Amidst economic uncertainty, high interest rates, talent shortages, and rising capital costs, artificial intelligence (AI) is top of mind for many industries, governments, and academic institutions. While there is a long list of challenges that the health care sector must overcome, there is reason to believe that through AI, we are on the cusp of a great era of discovery that could fundamentally change the field of medicine.
In pharmaceutical research and development (R&D), AI is already delivering on its potential. AI and data analytics are driving breakthroughs that enable us to predict patient responses, increase the likelihood of clinical trial success, and determine individualized treatment plans for patients. With AI, we are breaking new barriers to unlock previously undruggable targets and bring forward new therapies for patients who currently have no treatment options.

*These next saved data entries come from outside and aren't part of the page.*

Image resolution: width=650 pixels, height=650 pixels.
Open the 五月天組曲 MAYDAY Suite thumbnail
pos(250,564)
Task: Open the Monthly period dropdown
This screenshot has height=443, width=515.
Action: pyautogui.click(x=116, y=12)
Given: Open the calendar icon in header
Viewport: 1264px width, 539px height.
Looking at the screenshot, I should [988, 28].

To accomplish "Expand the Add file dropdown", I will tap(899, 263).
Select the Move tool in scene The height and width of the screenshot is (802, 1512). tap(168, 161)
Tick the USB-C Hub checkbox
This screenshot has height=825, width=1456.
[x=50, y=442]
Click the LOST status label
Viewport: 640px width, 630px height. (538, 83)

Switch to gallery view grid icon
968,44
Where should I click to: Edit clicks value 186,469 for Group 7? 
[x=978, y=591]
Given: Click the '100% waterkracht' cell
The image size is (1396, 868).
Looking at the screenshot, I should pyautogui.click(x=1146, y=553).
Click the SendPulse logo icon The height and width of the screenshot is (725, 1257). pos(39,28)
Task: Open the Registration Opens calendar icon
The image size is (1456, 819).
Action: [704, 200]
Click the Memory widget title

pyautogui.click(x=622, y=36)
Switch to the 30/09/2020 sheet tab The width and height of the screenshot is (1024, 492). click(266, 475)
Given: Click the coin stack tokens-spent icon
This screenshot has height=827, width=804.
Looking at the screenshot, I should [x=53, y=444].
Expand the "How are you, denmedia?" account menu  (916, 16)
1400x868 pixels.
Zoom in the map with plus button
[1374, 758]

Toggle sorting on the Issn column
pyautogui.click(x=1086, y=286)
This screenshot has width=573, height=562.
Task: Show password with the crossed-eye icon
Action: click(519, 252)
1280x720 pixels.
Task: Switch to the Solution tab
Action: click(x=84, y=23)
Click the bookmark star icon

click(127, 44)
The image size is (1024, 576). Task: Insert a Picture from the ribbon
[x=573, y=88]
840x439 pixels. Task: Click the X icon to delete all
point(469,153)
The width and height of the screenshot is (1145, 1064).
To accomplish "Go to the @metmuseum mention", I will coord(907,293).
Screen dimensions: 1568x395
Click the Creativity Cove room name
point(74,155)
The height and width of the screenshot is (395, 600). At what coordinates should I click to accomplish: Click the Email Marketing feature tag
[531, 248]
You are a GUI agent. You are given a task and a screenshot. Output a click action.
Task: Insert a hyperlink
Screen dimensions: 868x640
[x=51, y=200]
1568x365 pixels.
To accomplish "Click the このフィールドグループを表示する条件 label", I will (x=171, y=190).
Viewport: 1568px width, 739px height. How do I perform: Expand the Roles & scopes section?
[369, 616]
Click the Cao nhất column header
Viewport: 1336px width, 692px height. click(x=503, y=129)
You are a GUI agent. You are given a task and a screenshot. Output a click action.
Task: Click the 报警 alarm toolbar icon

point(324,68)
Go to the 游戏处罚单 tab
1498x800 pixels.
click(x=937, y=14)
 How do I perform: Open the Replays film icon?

At Sanofi, leveraging AI to empower drug discovery and development is having a major impact. Our key AI models in small-molecule drug discovery are achieving more than 80% prediction accuracy–and they are constantly improving with the use of active learning. Ninety percent of our disease targets are credentialed using single-cell genomics and 75% of small-molecule projects are enabled by AI and machine learning (ML) compound design. We then create virtual patients to drive in silico clinical trials and, finally, genomics-based precision medicine will help us achieve patient stratification.
We are using advanced active learning approaches, improving AI model training, and requiring less data to train our models. AI learnings are highlighting key structural elements to guide design cycles, making them shorter and cheaper, and resulting in higher new molecular success rates. We are increasing the number of clinical trials by 50% and, to date, have quadrupled our pipeline value between 2019 and 2023.
We are in constant contact with the innovation ecosystem, adopting a drug discovery “without borders” strategy. Twenty-five percent of our projects entail working with partners, which has doubled research productivity as measured by dollars spent per clinical candidate and doubled our first-in-human entries.
Additionally, the way we operate is being profoundly altered. Decisions have shifted from an annual retrospective reporting capability to a dynamic prospective decision intelligence approach, linking strategic choices with operational decisions and seeking to enhance our feedback loop.
It’s clear that we stand at the crossroads of a great expansion in medical discoveries, but to take full advantage of AI, there are several challenges that will greatly impact the pharma industry’s ability to unlock potential.
AI regulation
Regional differences in regulation will guide restrictions on where AI can be employed, standards, and what constitutes high-risk applications.
Concerns about data quality, security, privacy, and trustworthiness have all threatened to slow the uptake of AI. Alliances and organizations are emerging to help companies self-regulate.
Strong data foundations and governance will be critical to prevent vulnerabilities as many companies move to operationalize AI across their enterprises.
Unintended effects of pricing restrictions
The unintended consequences of new pricing policies could diminish investment in promising R&D candidates. For example, the Inflation Reduction Act contains what some have called a “pill penalty” as it establishes price setting after nine years for small-molecule drugs compared with 13 years for biologics. It basically eliminates incentives for pursuing new breakthroughs and uses for older medicines. The result could be greater investment in biologics and less investment in small-molecule medicines.
Both biologics and small molecules are equally valuable. Small molecules can be administered orally, making them more convenient for many patients, and they also are critical to treating many diseases.
Access to capital for biotech startups
The biotech startup environment is a rich source of innovation that complements large pharma R&D efforts. The synergy between the two spurs drug discovery.
However, startups struggle in a high-interest rate environment as revenue from product sales are often years away. Higher rates also diminish large pharma M&A intentions as costs rise.
In 2021, 111 biotechs went ahead with IPOs in the U.S. In 2023, only 20 had IPOs. At the same time, there were increased pressures toward biotechs merging or going out of business. According to EY, half of biotechs do not have the cash needed to sustain operations for more than 18 months. Creating an attractive environment for biotech is key to maintaining power in the R&D innovation machine.
Building trust with new models for clinical trial design
Patient trust benefits from decentralized clinical trial strategies that allow those in diverse regions of the world to participate. This, coupled with designs that take into consideration the representation of the patient population most likely to benefit, especially underserved patients, and garnering insights from these patients, can create greater patient acceptance of novel therapies.
Decisions and actions on each of the above will need to be taken carefully, navigating trade-offs to ensure we fully drive the strongest impact from new innovations, insights, and tools. By increasing collaboration with diverse stakeholders to identify roadblocks and formulate solutions in these uncharted territories, we can drive faster discoveries.